Emsal Mahkeme Kararı İstanbul Anadolu 3. Asliye Ticaret Mahkemesi 2022/272 E. 2022/887 K. 06.12.2022 T.

Görüntülediğiniz mahkeme kararı henüz kesinleşmemiştir. Yararlı olması amacıyla eklenmiştir.

T.C. İstanbul Anadolu 3. ASLİYE TİCARET MAHKEMESİ
ESAS NO : 2022/272 Esas
KARAR NO : 2022/887
DAVA: İtirazın İptali (Ticari Niteliktekinde Haksız Fiilden Kaynaklanan (2918 S.K.Hariç))
DAVA TARİHİ : 13/04/2022
KARAR TARİHİ: 06/12/2022
Mahkememizde görülmekte olan İtirazın İptali (Ticari Niteliktekinde Haksız Fiilden Kaynaklanan (2918 S.K.Hariç)) davasının yapılan açık yargılaması sonunda,
GEREĞİ DÜŞÜNÜLDÜ:
Davacı vekili dava dilekçesinde özetle; Müvekkili şirket yetkililerince —— adresinde yapılan kontrollerde kaçak elektrik kullanımı tespit edildiğini ve mühürleme yapıldığını, dava açılmadan yapılan sulh görüşmelerinin olumsuz sonuçlandığını, davalı aleyhine kaçak elektrik kullanım bedelinin tahsili için —– dosyası ile icra takibi başlatıldığını, davalının itirazı nedeniyle takibin durduğunu, kaçak elektrik tespit tutanaklarının aksi ispatlanana kadar geçerli olan belgelerden olduğunu belirterek açıklanan nedenlerle ——– sayılı dosyası ile yapılan takibe yönelik davalının haksız ve yersiz itirazının iptali ile asıl alacağa uygulanacak ———- gereği değişecek oranlar üzerinden gecikme zammı, işbu gecikme faizi tutarına işleyecek —– birlikte takibin devamına, davalının %20’den az olmamak üzere tazminata mahkum edilmesine, yargılama harç ve masrafları ile vekâlet ücretinin de davalıya tahmiline karar verilmesini talep etmiştir.

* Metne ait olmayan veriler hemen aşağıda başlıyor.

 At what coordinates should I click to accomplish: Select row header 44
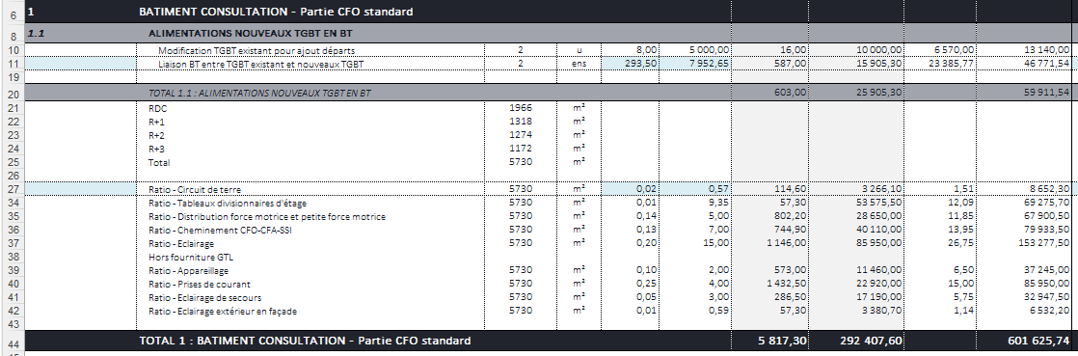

Davalı vekili cevap dilekçesinde özetle; bahse konu olan işyerinde hiçbir zaman faaliyetinin olmadığını, sunduğu belgelerden anlaşıldığı üzere telefonla ve kuruma yazışma yaparak elektriği kullanmadığını ve saatin sökülmesini talep ettiğini, ancak firma yetkililerinin orada bulunan işletmenin kaçak elektrik kullanmasına müsaade ettiğini, ticari kayıtlar sorgulandığında işyeri ile alakası olmadığının ortaya çıkacağını belirterek davanın reddine ve masrafların davacıda bırakılmasına karar verilmesini talep etmiştir.
DELİLLERİN DEĞERLENDİRİLMESİ VE GEREKÇE:
Dava; hukuki niteliği itibariyle kaçak elektrik tutanağına istinaden davacı tarafça başlatılan ——- sayılı icra takibine davalının yapmış olduğu itirazın İİK 67 maddesi gereğince iptali ile icra inkar tazminatı isteminden ibarettir.

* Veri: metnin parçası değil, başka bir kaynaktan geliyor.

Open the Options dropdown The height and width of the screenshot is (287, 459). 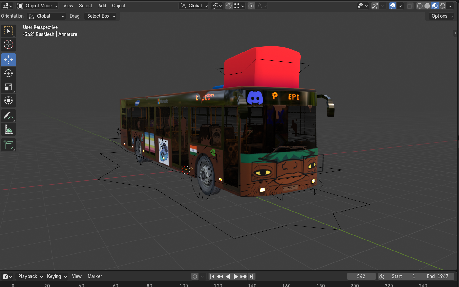pos(442,16)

Görev dava şartı olup Mahkemece her aşamada re’sen nazara alınması gerektiğinden, öncelikle Mahkememizin görevli olup olmadığını tartışmak gerekmiştir.
Bilindiği gibi, bir davanın Ticaret Mahkemelerinde görülebilmesi için açılan davanın mutlak veya nisbi ticari davalardan olması gerekmektedir. Mutlak ticari davalar, 6102 sayılı TTK’nun 4. Maddesi uyarınca TTK’da düzenlenmiş olan bütün hususlardan doğan davalar ile TTK’nun 4. Maddesinde belirtilen özel kanunlardaki davalardır. Nisbi ticari davalar ise, her iki tarafın tacir olduğu ve dava konusu uyuşmazlığın her iki tarafın ticari işletmesi ile ilgili olduğu davalardır. Öte yandan 6335 sayılı Kanunun 2. Maddesi ile 6102 Sayılı TTK.’nın 5. maddesinin 3 ve 4 nolu fıkraları değiştirilerek Ticaret Mahkemeleri ile Asliye Hukuk Mahkemeleri arasındaki iş bölümü ilişkisi görev ilişkisine dönüştürülmüştür ve görev hususu HMK’nun 114/c maddesi uyarınca dava şartlarından olup yargılamanın her aşamasında re’sen dikkate alınır. Eldeki davanın, kaçak elektrik kullanım bedeli alacağına ilişkin başlatılan icra takibine davalının yapmış olduğu itirazın İİK 67 maddesi gereğince iptali ile icra inkar tazminatı istemi olduğu anlaşılmıştır. Bu nedenle dava, haksız fiil niteliğinde olup mutlak ticari dava değildir. Bu durumda işbu dava bakımından nisbi ticari dava koşullarının araştırılıp değerlendirilmesi gerekmektedir.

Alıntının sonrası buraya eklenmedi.